▶ Given instruction
Can you quote the records word for word, from the line containing "Given: Click the peak of the price line" through the line containing "pyautogui.click(x=38, y=16)", with the pictures left out?

▶ Task inputs
******

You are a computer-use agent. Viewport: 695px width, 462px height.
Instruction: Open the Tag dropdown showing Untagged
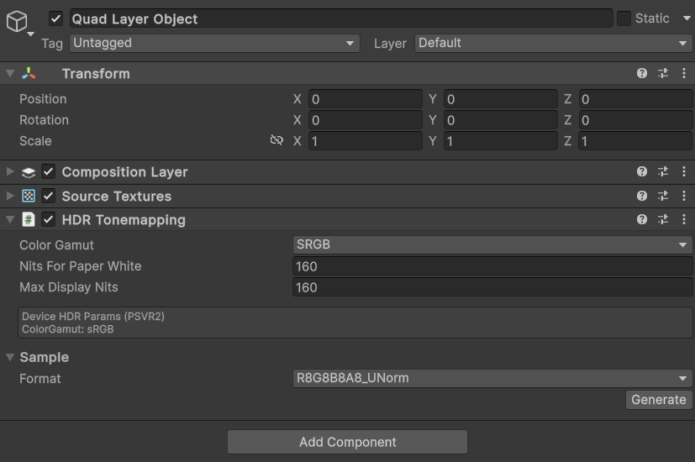click(214, 43)
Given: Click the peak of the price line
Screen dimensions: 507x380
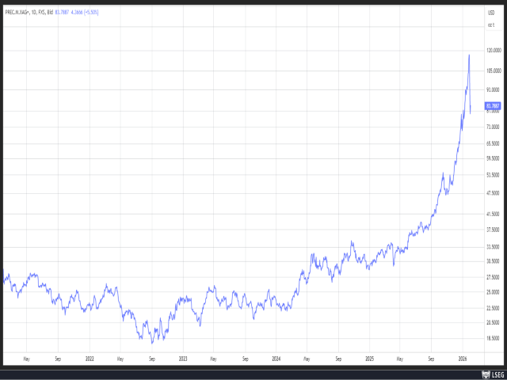Looking at the screenshot, I should 469,55.
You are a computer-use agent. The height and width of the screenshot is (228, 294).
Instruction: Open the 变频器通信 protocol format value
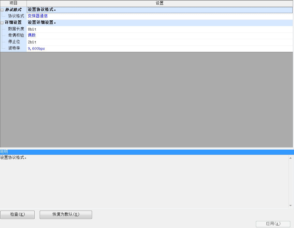pyautogui.click(x=38, y=16)
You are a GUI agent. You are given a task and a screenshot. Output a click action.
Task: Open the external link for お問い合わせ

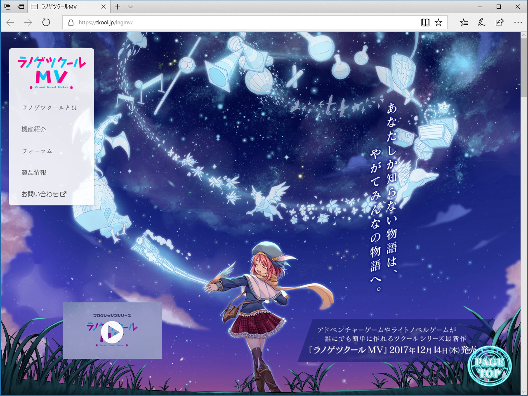pos(64,194)
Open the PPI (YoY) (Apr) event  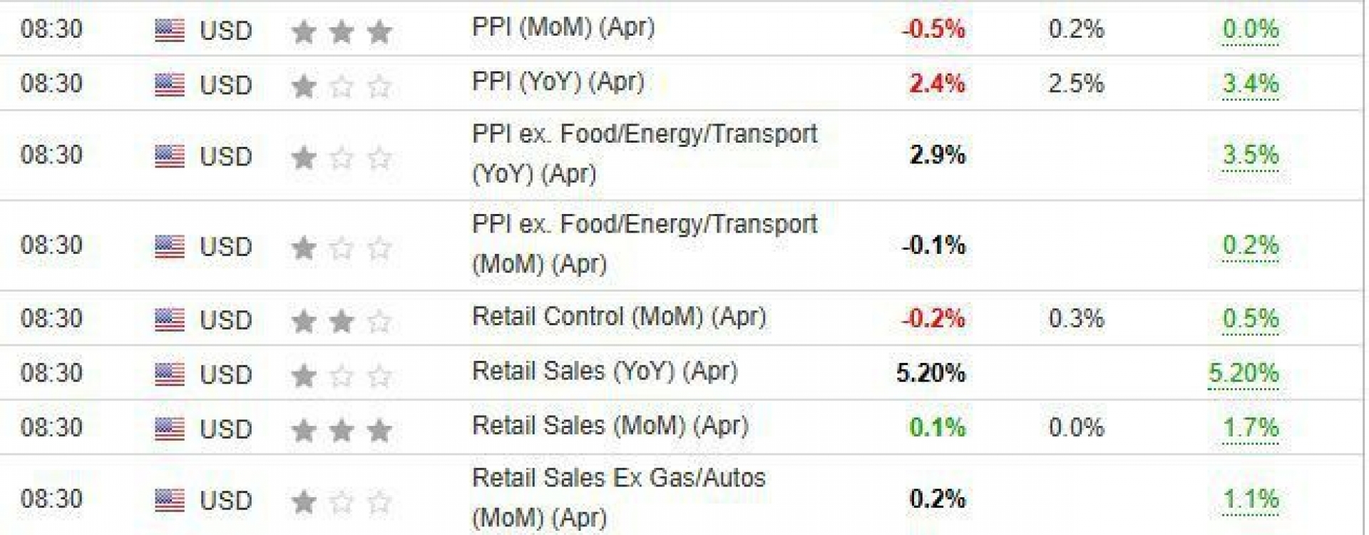tap(558, 82)
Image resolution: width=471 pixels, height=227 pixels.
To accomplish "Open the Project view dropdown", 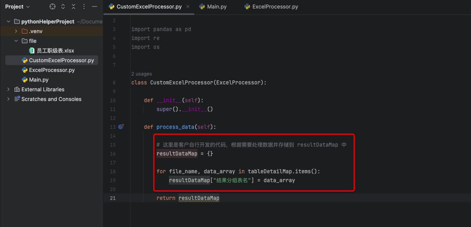I will pyautogui.click(x=17, y=7).
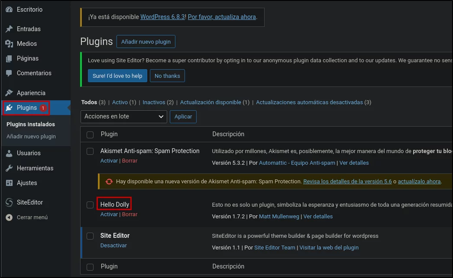Viewport: 453px width, 278px height.
Task: Tick the Hello Dolly plugin checkbox
Action: [90, 205]
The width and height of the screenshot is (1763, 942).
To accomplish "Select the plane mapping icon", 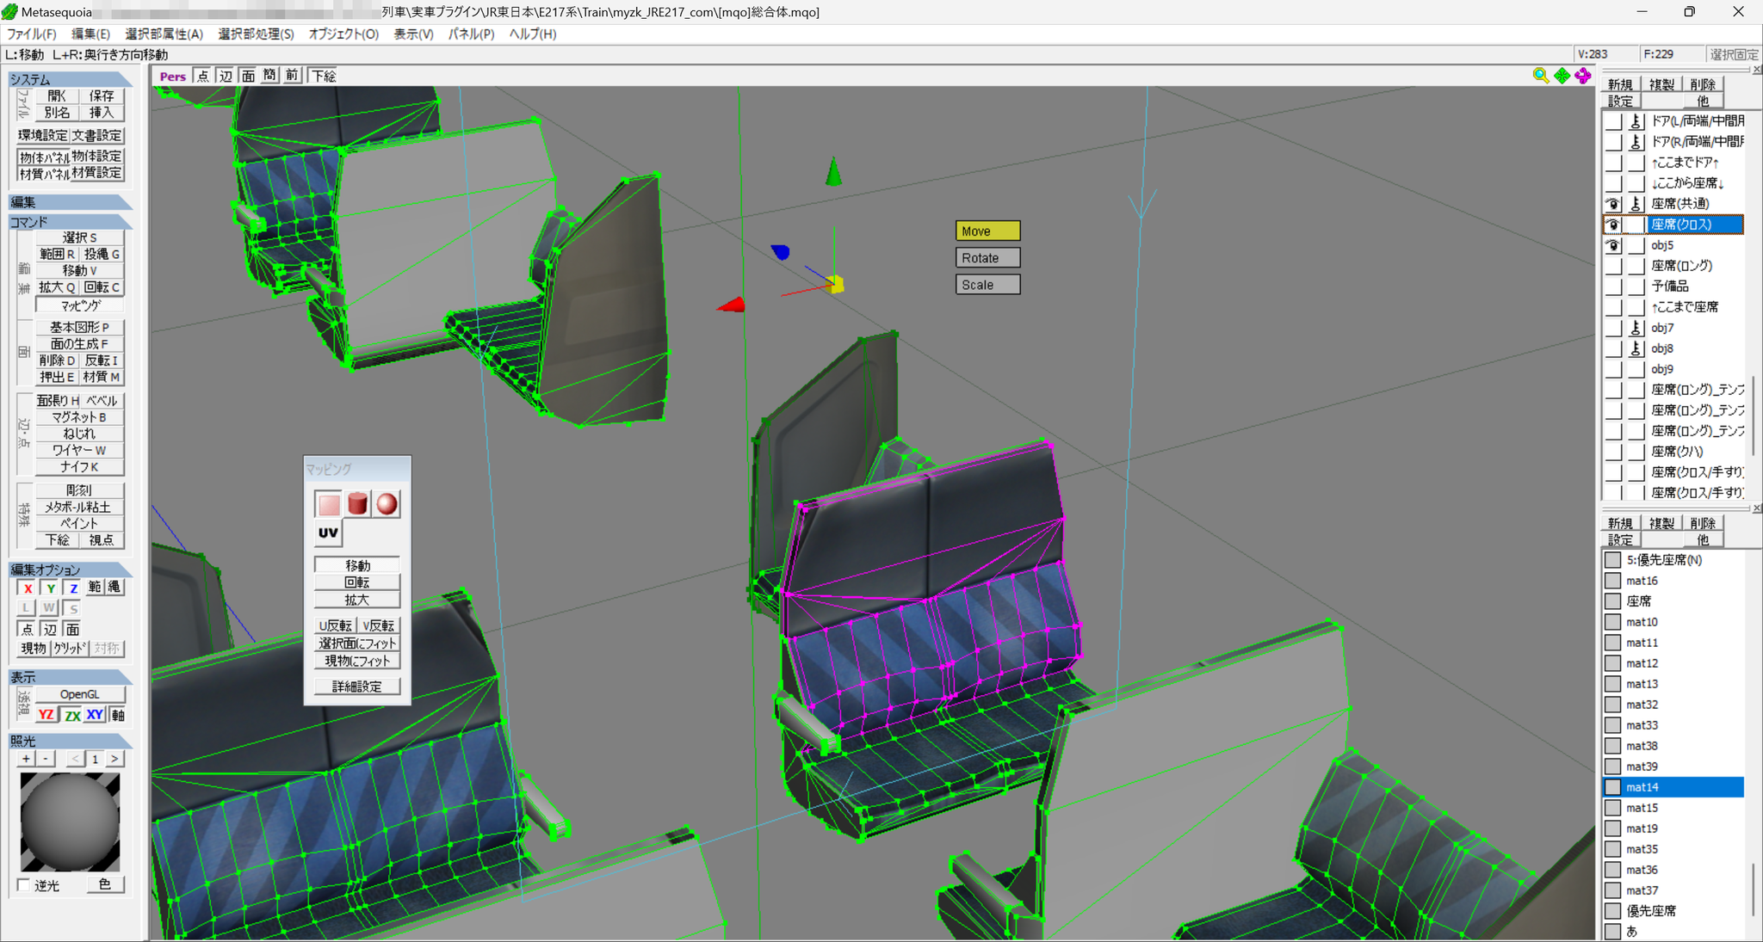I will [x=329, y=504].
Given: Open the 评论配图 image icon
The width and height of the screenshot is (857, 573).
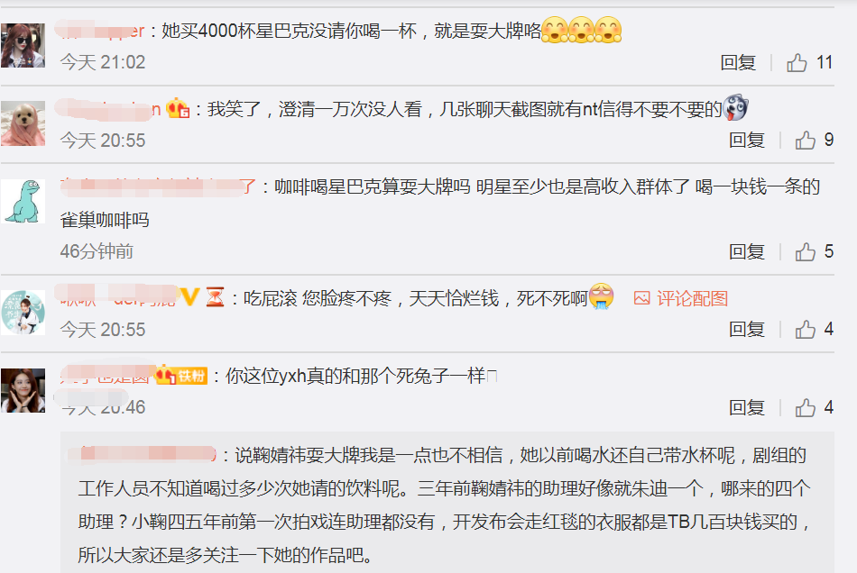Looking at the screenshot, I should click(x=641, y=298).
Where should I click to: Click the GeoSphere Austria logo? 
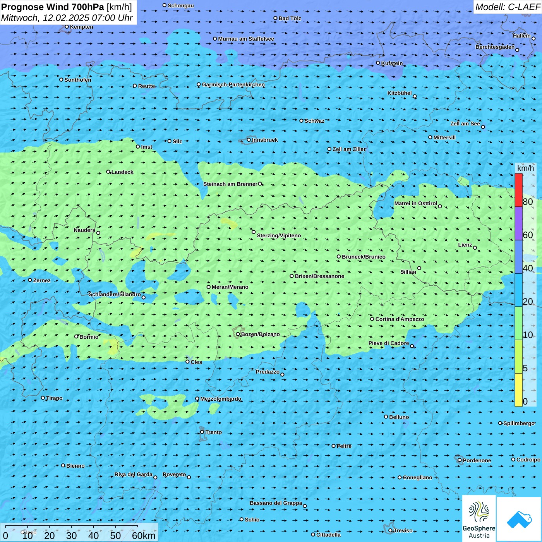click(479, 519)
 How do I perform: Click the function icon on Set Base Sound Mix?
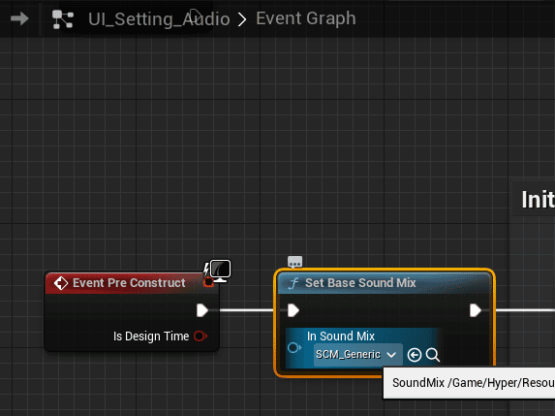click(293, 283)
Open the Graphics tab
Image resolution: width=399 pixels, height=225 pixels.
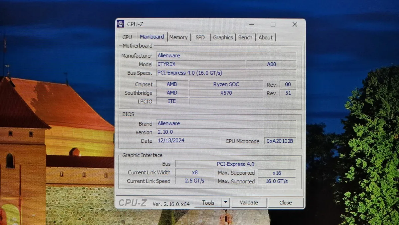[x=223, y=37]
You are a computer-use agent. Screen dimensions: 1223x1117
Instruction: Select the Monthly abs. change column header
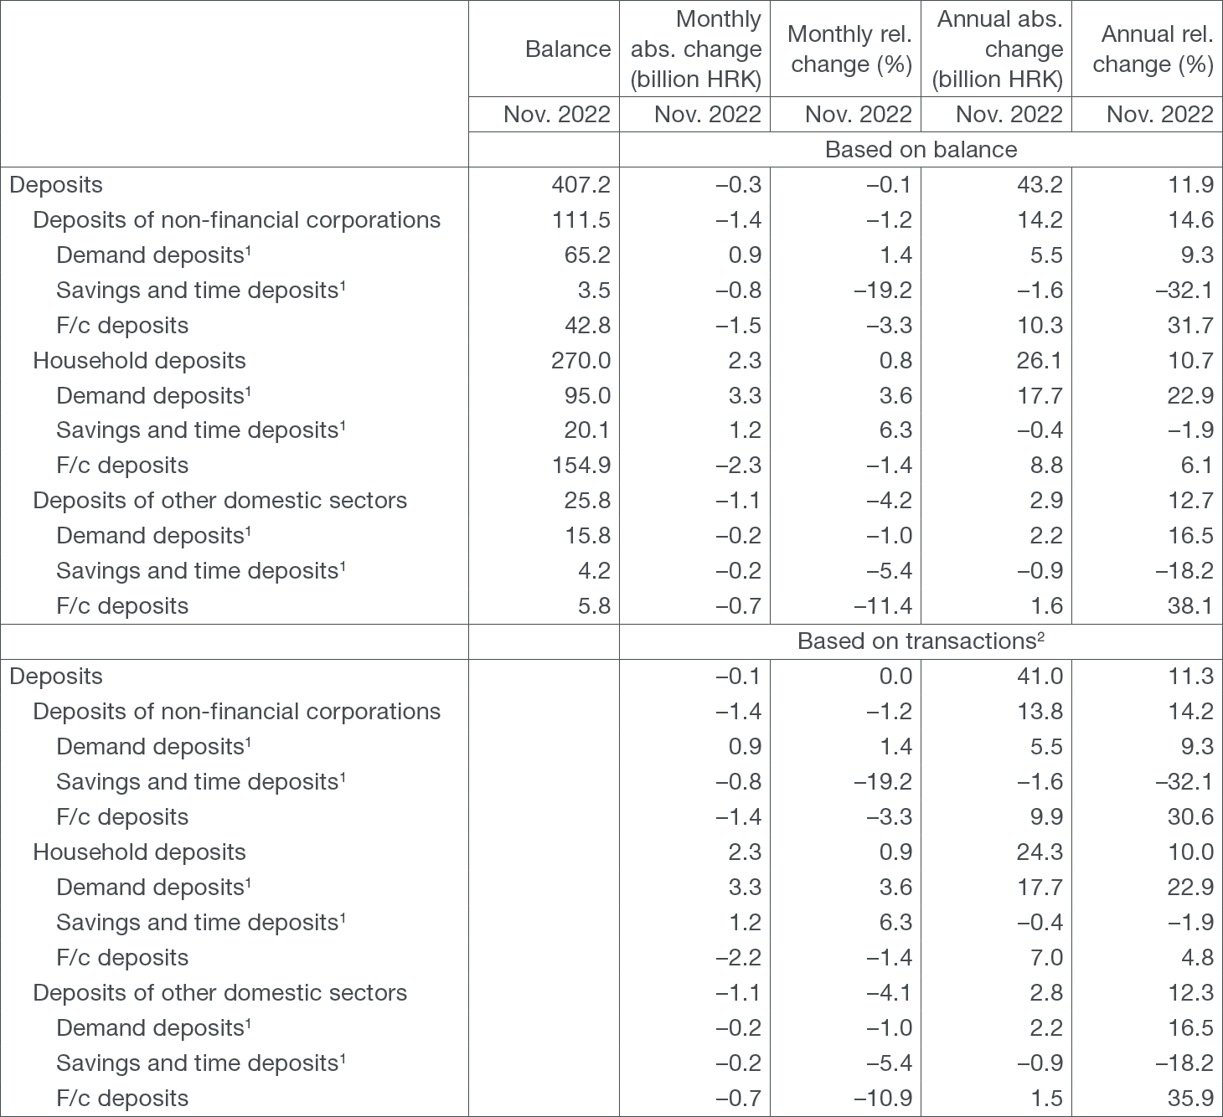pyautogui.click(x=695, y=49)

******

▶ Right answer
Given: Click the peak of the price line
Screen dimensions: 507x380
Looking at the screenshot, I should 469,55.
You are a computer-use agent. The height and width of the screenshot is (228, 294).
Instruction: Open the 变频器通信 protocol format value
pyautogui.click(x=38, y=16)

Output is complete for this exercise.